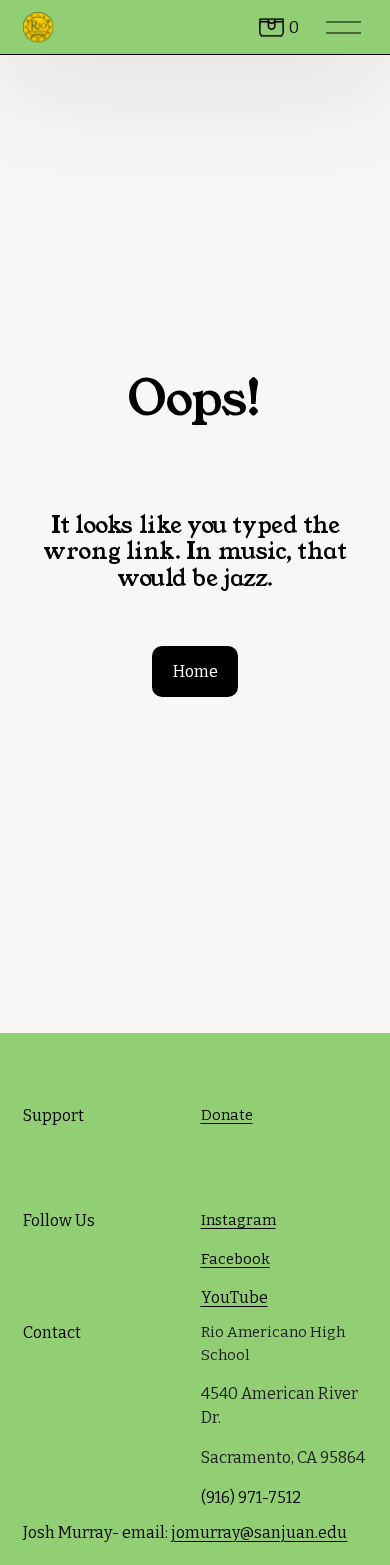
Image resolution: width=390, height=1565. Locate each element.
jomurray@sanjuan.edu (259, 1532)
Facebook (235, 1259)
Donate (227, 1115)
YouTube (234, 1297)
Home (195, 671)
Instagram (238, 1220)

────────────────

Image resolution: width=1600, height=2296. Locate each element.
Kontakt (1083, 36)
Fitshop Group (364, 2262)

────────────────

Exercise aim: Pull out every line of the records above that contains the word "Locate".

Task response:
Image resolution: width=390, height=1565. Locate each element.
Image resolution: width=1600, height=2296. Locate each element.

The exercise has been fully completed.